Les yeux sont hagards, les actes insensés. L’homme perd l’intelligence, la bête perd l’instinct.

Or, la conduite du jaguar ne pouvait laisser subsister aucun doute. À l’état normal, ce terrible adversaire attaque ses victimes par surprise. Il se cache, rampe, se laisse dépasser par la proie vivante et bondit sur le dos du quadrupède ou du bipède menacé.

Les mangeurs de feu attaquent en face, rejettent le souci de se dissimuler.

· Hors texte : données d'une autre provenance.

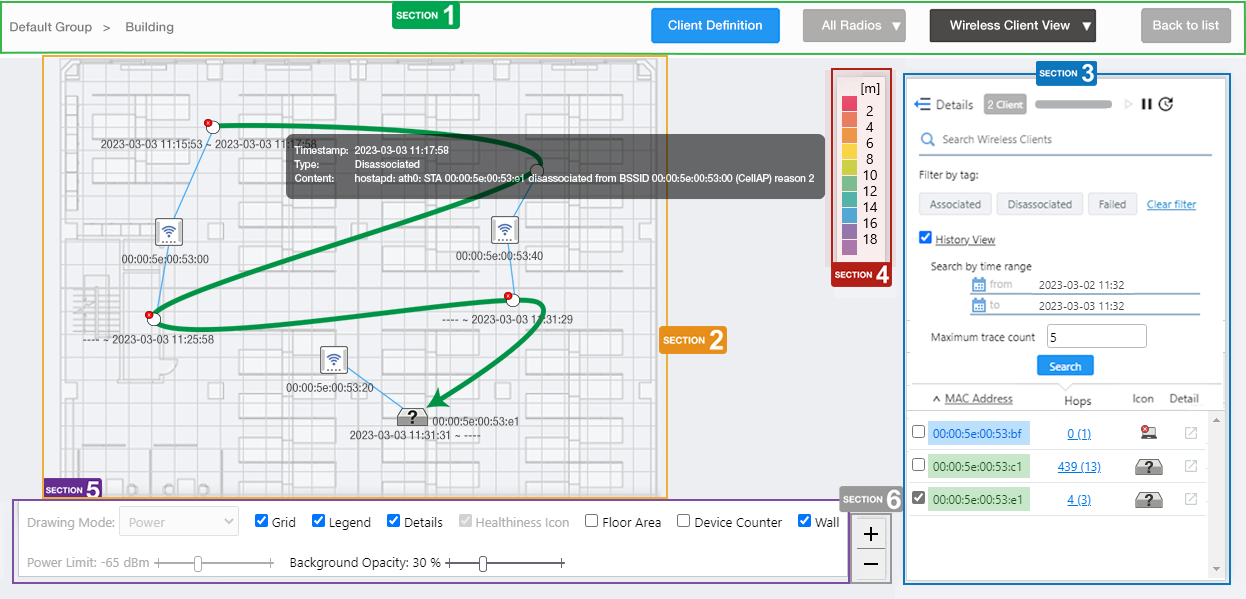Filter by the Associated tag
1246x599 pixels.
[955, 204]
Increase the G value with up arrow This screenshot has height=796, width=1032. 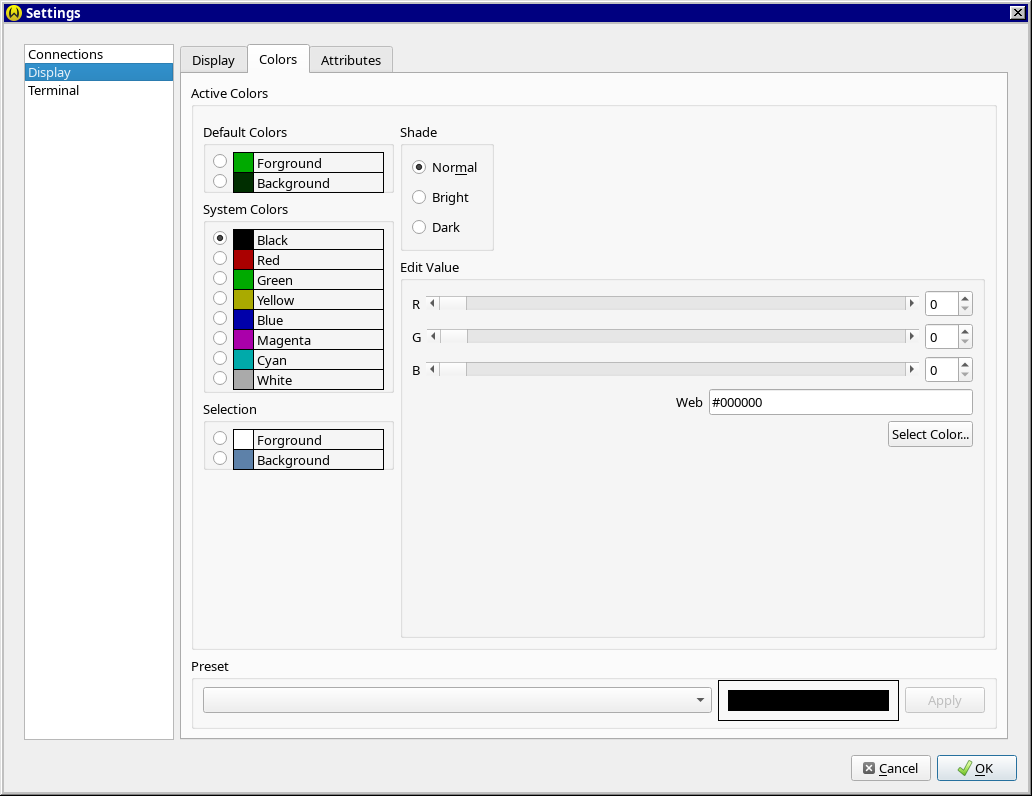pos(964,331)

Celui qui se présentait à la vue des voyageurs, qui défiait la flamme, était donc bien un de ces fauves exceptionnels, dont les llaneros (habitants du llano), les selveros (habitants des forêts) ne prononcent le nom qu’en tremblant.

Or ce qui avait arrêté le mouvement des jeunes filles, c’était l’altitude résolue du noir qui, le premier, avait attiré leur attention.

De haute taille, doué d’une beauté athlétique, le Boni avait dit à son compagnon dont l’épiderme sombre était parcouru par des frémissements d’épouvante :

— Sous ma tente, revolver.

Et tandis que l’autre s’élançait pour obéir à l’ordre, l’homme qui avait parlé déroulait sa ceinture de flanelle, l’enroulait autour de son poing gauche, puis tirant son machete (sabre court d’abatis), complément de quiconque s’aventure dans la région des selvas (forêts), il s’était affermi sur les jambes et se tenait prêt à repousser l’attaque du félin.